* _Description of the task_:
Write out exactly the lines from the one with "Given: Open the 凡例 legend button" through the last line of the data below, but not the pictures.

-=-=-

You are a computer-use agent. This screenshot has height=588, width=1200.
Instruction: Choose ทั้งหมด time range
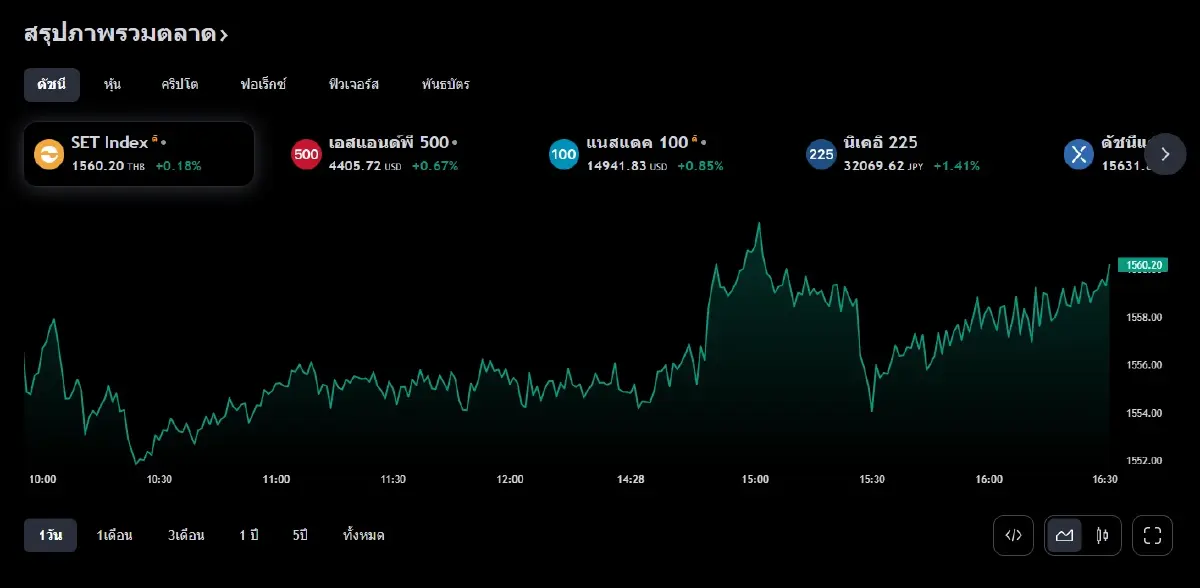pos(364,536)
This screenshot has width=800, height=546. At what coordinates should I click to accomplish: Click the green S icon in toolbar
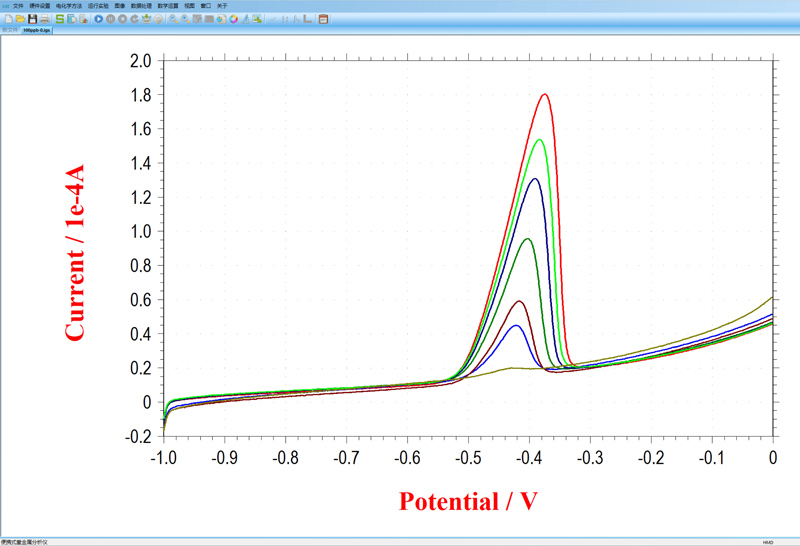click(59, 19)
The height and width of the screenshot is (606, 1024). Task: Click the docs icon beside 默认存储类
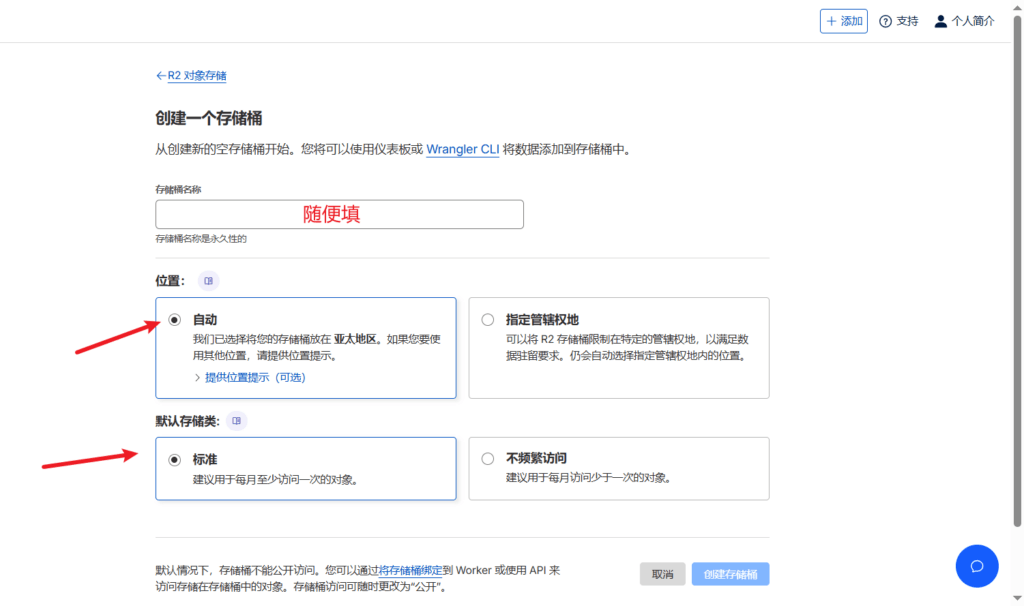(x=237, y=421)
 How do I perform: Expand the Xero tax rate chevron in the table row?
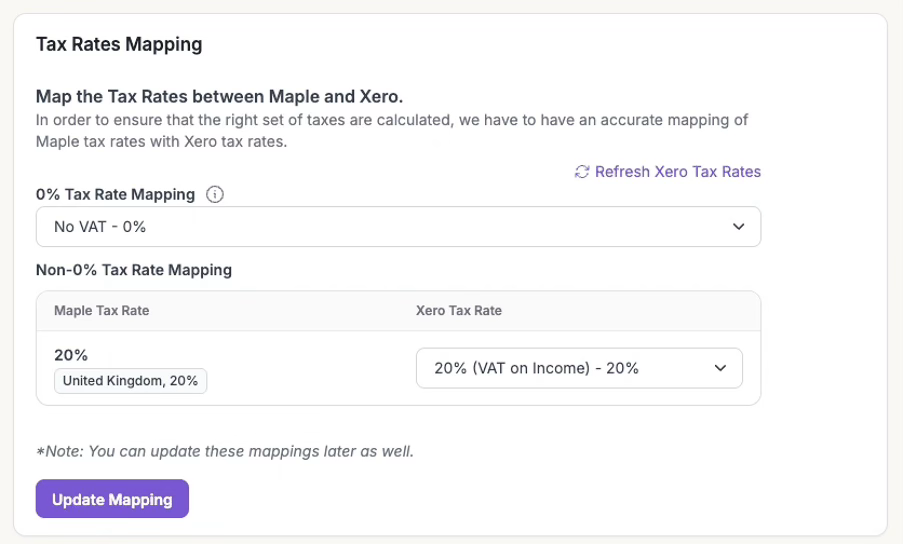coord(720,368)
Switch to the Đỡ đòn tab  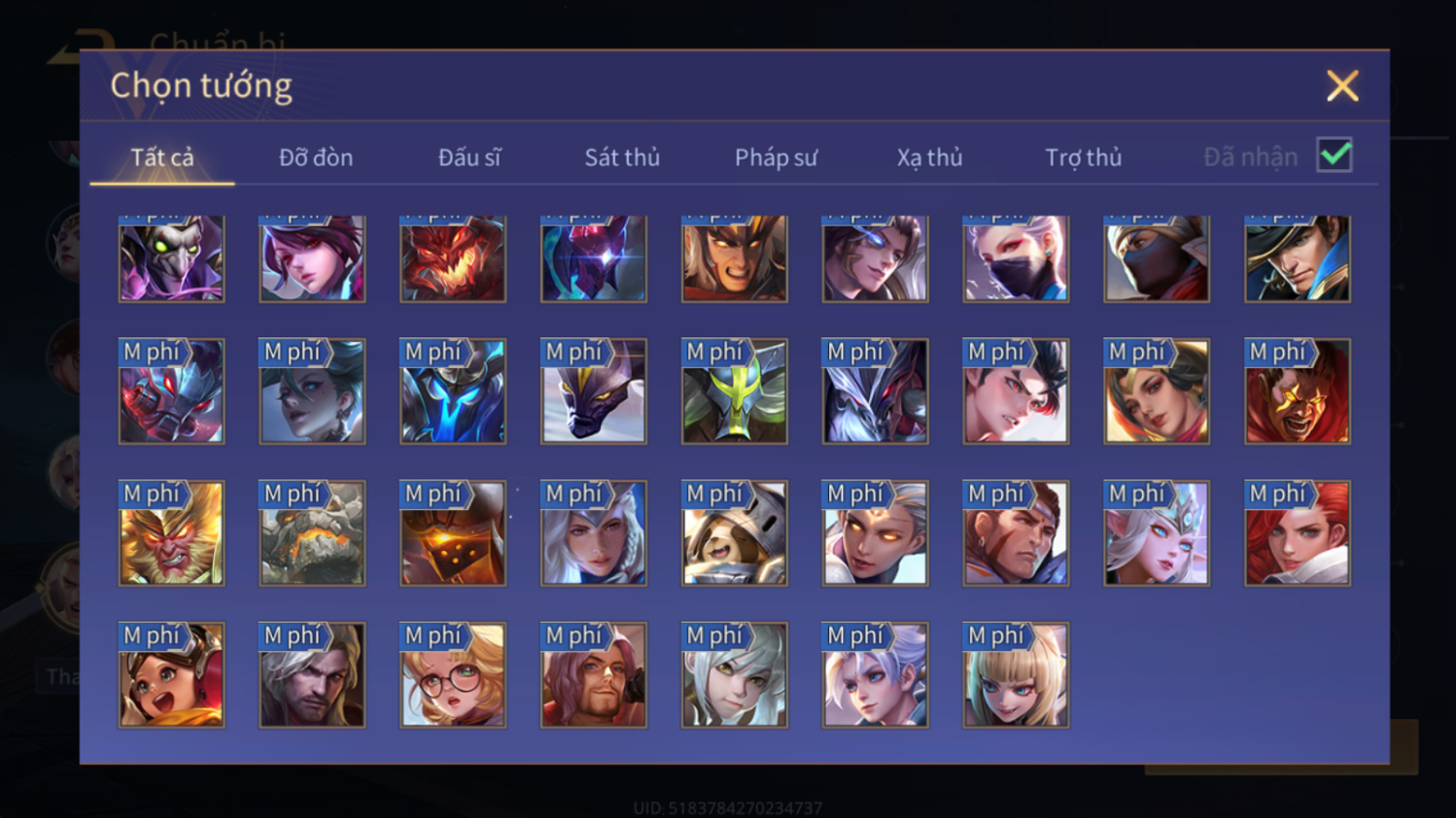click(316, 157)
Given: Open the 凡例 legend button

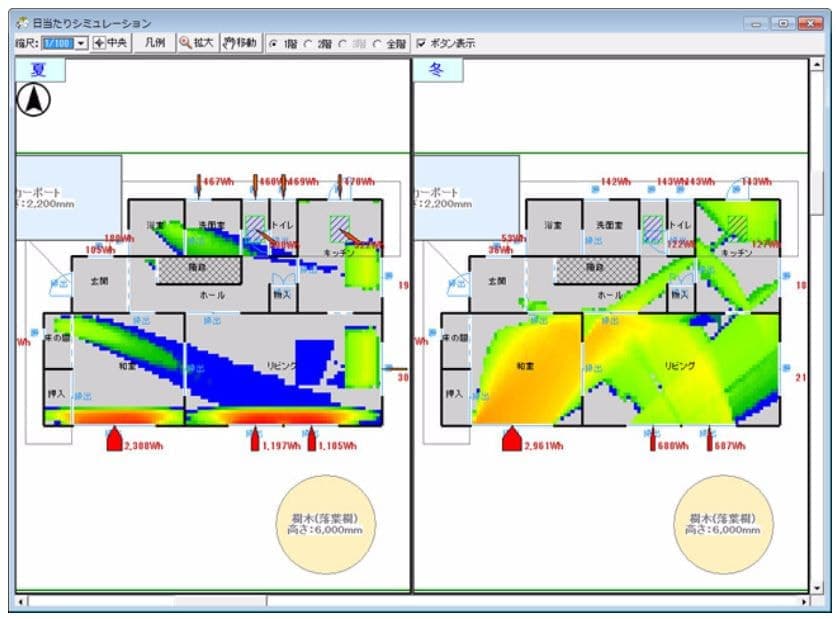Looking at the screenshot, I should click(x=154, y=43).
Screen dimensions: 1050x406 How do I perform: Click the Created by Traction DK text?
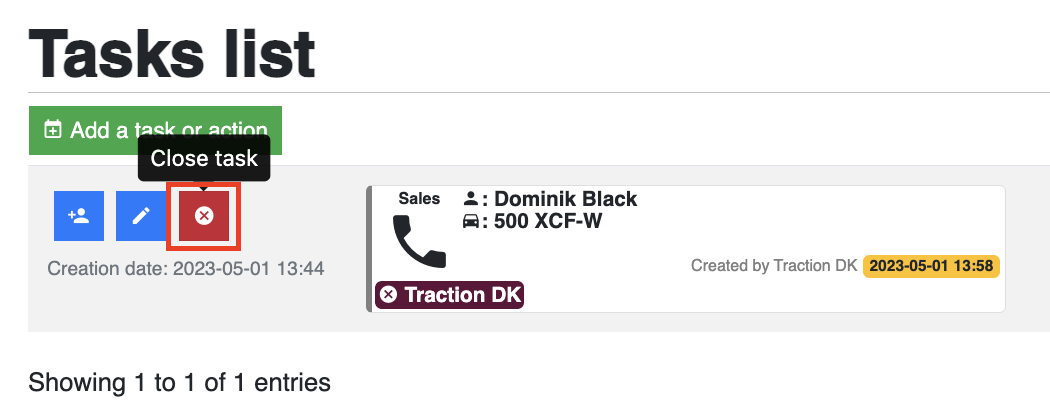click(774, 266)
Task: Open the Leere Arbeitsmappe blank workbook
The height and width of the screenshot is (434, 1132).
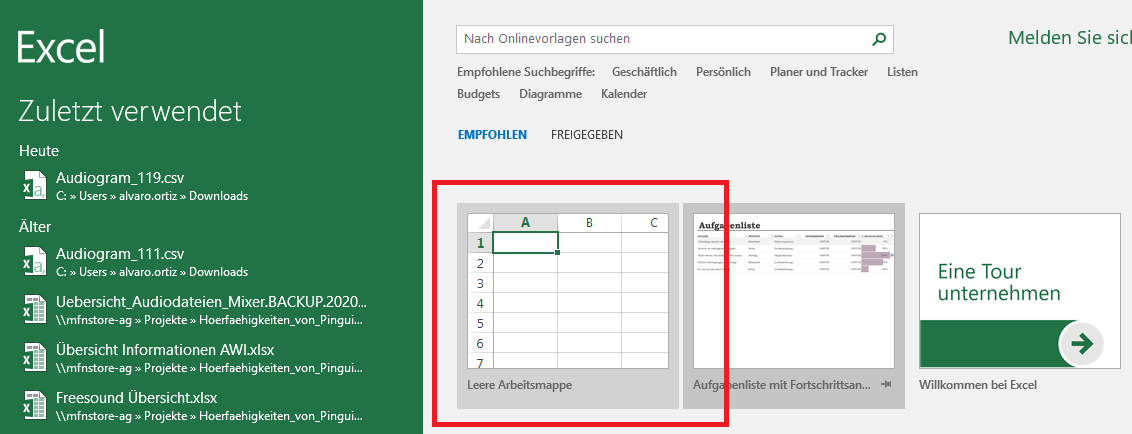Action: click(x=567, y=291)
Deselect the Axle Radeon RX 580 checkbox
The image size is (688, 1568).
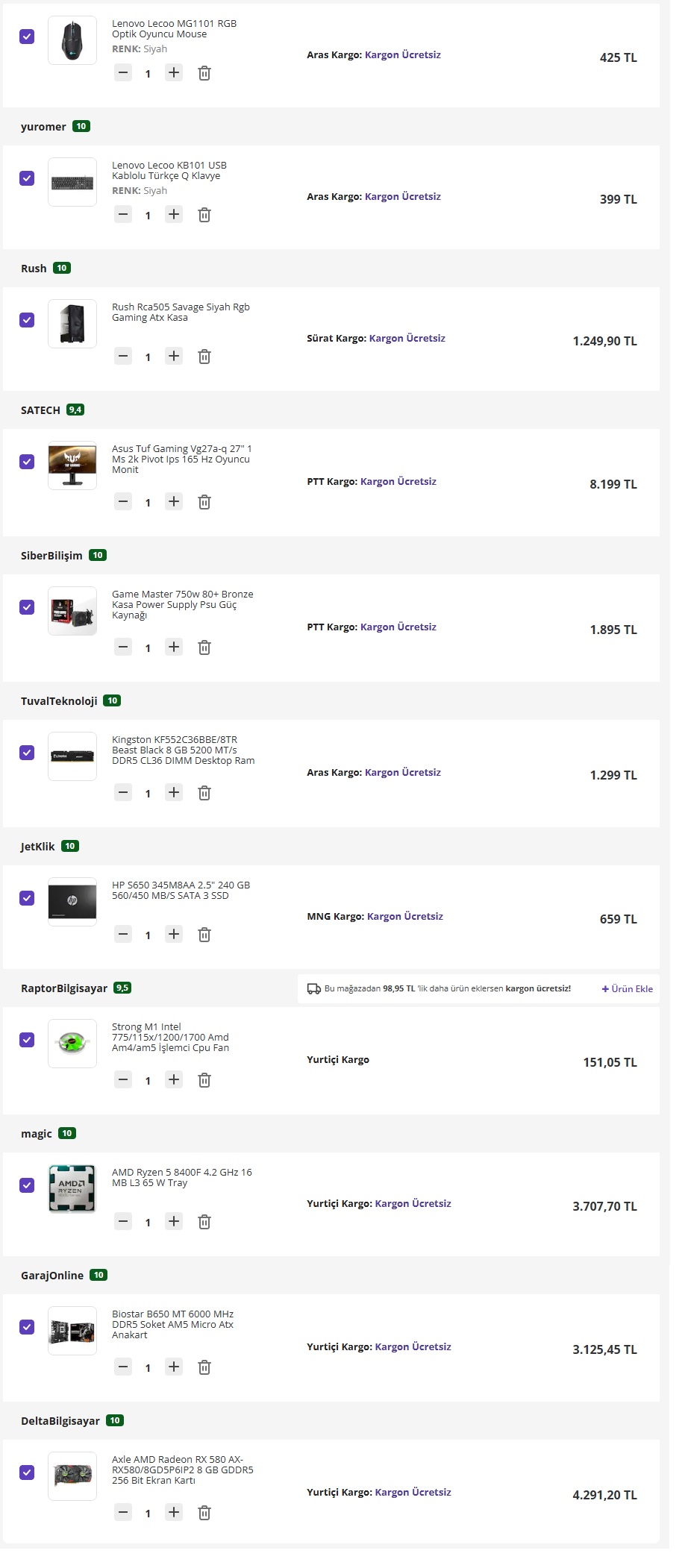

-=-=-

* _Answer for the task_:
Given: Open the 凡例 legend button

Looking at the screenshot, I should click(x=154, y=43).
Screen dimensions: 1050x406 How do I perform: Click the Created by Traction DK text?
click(774, 266)
Task: Open the Leere Arbeitsmappe blank workbook
The height and width of the screenshot is (434, 1132).
Action: click(x=567, y=291)
Deselect the Axle Radeon RX 580 checkbox
The image size is (688, 1568).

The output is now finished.